CIMMYT maize physiologist supports development of new climate-resilient maize varieties that help resource-poor Asian farmers protect their food and income security.

Growing up on a rainfed farm in India, P.H. Zaidi learned how smallholder family farmers adapted their farming practices to meet weather challenges, such as dry spells or excessive rain. For the most part, small changes to their crop selection and timing of field operations maintained a wholesome harvest.

As time passed Zaidi witnessed farmers in his hometown and beyond struggling against increasingly extreme and erratic weather events. The Asian tropics have now become hotspots for climate change effects and associated variabilities, said the maize physiologist who works with the Global Maize Program of the International Maize and Wheat Improvement Center (CIMMYT), based in Hyderabad.

“Rainfed farmers produce most of the food for people in Asia, but without sufficient supplemental irrigation systems they are heavily dependent on monsoon rains,” Zaidi said. “Climate variability can be devastating for family farmers who are unable to foresee erratic changes in weather patterns.”

“An extreme weather event can negatively affect household food security and income, which in turn results in a deterioration of capacity to deal with future shocks,” he explained.

Nearly half a billion people in Asia lack access to nourishing food. The Food and Agriculture Organization of the United Nations (FAO) finds climate change-related disasters and a lack of clean water are the main causes of persistent hunger in the region.

Zaidi believes farmers are born innovators and, with the right tools and know-how, they can ensure a healthy harvest despite year-to-year climate variability.

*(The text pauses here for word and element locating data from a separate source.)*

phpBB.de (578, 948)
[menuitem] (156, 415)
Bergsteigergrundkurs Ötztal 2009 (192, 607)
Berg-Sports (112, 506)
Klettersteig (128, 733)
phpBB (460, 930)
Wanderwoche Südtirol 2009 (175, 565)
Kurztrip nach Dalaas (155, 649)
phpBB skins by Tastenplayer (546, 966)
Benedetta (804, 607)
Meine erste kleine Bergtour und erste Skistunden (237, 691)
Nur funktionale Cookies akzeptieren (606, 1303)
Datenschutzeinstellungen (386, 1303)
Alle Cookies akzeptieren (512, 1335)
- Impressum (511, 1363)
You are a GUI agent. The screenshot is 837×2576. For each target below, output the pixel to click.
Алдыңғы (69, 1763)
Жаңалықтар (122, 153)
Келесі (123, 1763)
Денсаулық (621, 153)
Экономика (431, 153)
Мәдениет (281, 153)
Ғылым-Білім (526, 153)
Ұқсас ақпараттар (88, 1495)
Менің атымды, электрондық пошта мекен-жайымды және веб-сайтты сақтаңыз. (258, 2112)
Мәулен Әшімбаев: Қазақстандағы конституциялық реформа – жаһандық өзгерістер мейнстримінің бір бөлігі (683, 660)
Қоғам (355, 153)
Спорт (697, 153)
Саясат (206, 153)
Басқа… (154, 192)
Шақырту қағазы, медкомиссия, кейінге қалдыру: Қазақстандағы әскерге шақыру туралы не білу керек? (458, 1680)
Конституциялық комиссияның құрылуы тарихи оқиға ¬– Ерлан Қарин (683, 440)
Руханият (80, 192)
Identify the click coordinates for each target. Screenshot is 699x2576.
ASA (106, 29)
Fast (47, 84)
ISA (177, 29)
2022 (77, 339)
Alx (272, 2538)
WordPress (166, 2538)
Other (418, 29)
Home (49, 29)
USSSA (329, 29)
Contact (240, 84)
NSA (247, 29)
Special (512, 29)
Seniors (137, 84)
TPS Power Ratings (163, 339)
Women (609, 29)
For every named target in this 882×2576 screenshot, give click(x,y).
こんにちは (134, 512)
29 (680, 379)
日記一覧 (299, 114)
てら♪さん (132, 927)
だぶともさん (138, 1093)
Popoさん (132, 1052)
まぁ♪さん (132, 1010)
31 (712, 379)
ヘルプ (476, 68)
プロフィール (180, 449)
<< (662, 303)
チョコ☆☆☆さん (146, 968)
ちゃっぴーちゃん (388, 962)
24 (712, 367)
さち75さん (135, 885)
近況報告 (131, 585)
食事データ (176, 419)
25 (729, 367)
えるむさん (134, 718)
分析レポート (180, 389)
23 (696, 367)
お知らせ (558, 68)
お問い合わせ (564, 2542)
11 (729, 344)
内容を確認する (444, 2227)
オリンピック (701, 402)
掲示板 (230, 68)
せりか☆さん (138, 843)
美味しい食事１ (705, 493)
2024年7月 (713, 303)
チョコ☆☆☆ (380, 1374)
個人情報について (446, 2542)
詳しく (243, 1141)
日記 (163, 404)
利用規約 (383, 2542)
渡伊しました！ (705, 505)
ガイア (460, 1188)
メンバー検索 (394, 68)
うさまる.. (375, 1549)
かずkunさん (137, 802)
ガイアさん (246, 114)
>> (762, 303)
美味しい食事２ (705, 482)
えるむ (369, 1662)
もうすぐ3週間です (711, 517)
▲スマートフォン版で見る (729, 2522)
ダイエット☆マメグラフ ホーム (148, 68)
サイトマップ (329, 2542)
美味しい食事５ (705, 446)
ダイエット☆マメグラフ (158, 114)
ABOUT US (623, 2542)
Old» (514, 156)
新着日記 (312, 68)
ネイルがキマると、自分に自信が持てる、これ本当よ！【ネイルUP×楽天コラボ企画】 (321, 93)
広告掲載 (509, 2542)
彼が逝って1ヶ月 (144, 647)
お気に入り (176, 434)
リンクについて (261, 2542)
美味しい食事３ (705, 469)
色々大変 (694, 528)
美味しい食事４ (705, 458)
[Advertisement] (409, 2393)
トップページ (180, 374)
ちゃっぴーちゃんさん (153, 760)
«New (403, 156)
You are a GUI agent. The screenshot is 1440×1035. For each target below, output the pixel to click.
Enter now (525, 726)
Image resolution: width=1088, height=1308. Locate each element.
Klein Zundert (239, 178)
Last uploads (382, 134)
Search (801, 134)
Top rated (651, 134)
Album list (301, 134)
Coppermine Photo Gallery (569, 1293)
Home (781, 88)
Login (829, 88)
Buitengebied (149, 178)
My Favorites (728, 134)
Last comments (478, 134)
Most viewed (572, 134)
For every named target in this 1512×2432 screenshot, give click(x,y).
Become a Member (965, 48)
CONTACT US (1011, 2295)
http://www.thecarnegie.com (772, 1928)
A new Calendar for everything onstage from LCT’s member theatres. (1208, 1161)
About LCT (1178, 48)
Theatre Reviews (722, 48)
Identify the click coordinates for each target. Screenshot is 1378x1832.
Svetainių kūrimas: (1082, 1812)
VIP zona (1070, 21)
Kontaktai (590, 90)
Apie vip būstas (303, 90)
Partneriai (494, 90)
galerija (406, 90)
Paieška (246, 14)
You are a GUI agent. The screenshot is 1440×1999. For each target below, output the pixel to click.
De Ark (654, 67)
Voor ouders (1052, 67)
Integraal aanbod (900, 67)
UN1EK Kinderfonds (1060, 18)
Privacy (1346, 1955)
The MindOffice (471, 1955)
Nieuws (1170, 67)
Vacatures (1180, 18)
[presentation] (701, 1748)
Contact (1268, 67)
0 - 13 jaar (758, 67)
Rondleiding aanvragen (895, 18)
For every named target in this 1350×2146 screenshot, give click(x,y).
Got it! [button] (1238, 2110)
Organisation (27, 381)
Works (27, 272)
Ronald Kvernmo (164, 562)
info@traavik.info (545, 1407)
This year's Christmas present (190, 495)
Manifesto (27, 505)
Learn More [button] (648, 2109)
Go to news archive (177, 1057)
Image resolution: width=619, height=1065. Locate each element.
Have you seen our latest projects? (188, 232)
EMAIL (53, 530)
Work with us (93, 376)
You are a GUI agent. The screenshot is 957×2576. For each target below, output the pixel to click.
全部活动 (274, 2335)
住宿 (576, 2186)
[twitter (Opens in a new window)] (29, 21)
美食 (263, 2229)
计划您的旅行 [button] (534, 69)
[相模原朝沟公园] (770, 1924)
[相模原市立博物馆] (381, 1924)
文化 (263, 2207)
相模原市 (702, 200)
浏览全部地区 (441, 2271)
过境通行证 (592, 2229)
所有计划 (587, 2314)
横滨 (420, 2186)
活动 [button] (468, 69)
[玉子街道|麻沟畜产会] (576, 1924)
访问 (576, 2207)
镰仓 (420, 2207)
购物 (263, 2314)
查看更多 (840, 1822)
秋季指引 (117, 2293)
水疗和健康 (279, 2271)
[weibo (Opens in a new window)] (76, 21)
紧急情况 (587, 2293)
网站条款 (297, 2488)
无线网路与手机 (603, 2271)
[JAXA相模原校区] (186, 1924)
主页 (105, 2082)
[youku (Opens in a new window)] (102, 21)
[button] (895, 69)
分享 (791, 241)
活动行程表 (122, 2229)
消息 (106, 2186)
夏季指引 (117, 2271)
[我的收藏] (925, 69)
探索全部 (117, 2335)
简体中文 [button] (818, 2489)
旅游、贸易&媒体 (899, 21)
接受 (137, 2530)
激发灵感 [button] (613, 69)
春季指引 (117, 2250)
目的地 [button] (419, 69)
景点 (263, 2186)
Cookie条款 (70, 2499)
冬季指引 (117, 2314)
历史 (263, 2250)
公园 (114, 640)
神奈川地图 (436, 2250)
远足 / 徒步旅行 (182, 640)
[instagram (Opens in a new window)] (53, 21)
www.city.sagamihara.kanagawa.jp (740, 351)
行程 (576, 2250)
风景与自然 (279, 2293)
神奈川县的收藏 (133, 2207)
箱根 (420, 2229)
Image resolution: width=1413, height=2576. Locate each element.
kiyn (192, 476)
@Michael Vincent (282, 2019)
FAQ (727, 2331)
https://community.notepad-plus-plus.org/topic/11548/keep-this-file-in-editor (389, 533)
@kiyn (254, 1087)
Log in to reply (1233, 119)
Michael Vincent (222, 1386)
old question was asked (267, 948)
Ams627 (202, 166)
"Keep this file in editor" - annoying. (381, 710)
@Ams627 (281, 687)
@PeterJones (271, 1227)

He has dedicated his lifework to researching new agricultural technologies that help resource-poor farmers to protect their food and income security.

Stable harvests despite climate change

After getting an undergraduate degree in agricultural science, Zaidi obtained his doctorate at the University of Agriculture Science & Technology in Faizabad, India. He studied how maize physiology interacts with physical stresses, such as severe heat, drought, and excessive moisture. Maize has become an important part of Asian cropping systems, with several countries recording impressive growth rates in maize production and productivity. However, increasing demands — food, feed, and industry — and climate challenges highlight the need for international agricultural research.

In 2002, Zaidi worked as a post-doctoral fellow at CIMMYT in Mexico, where he was mentored by maize abiotic stress experts. He took those research approaches and strategies for breeding stress-resilient maize varieties back home. Working with the Indian government’s maize program, he contributed to developing high-yielding stress-resilient maize for resource-poor maize farmers living in vulnerable agro-ecologies.

With a wealth of knowledge and experience in agricultural systems in Asia, he was employed by CIMMYT as maize physiologist and breeder in 2007. He worked to develop, deploy and scale-out hardy maize varieties that increase yield potential and reduce risk, ensuring a stable harvest despite climate variability. He also developed and standardized screening phenotyping techniques and selection criteria to identify maize germplasm tolerant to stresses including heat, drought and water-logging.

“Through effective collaboration and training, national governments, private seed companies and NGOs are using the varieties with resilient traits in their breeding programs to ensure hardy varieties reach farmers throughout the region,” Zaidi noted.

From 2015 to 2018, a total of 68 such high-yielding stress-resilient maize hybrids were licensed to seed partners in the region, he explained. These partners took them forward for large-scale farmer participatory testing in their respective target ecologies. After extensive testing through the national system, nine stress-resilient maize hybrids have already been released and are being deployed in various countries in Asia. Others will be released soon.

Zaidi has received several awards for his contributions to maize research, including CIMMYT’s Outstanding Scientist Award in 2009.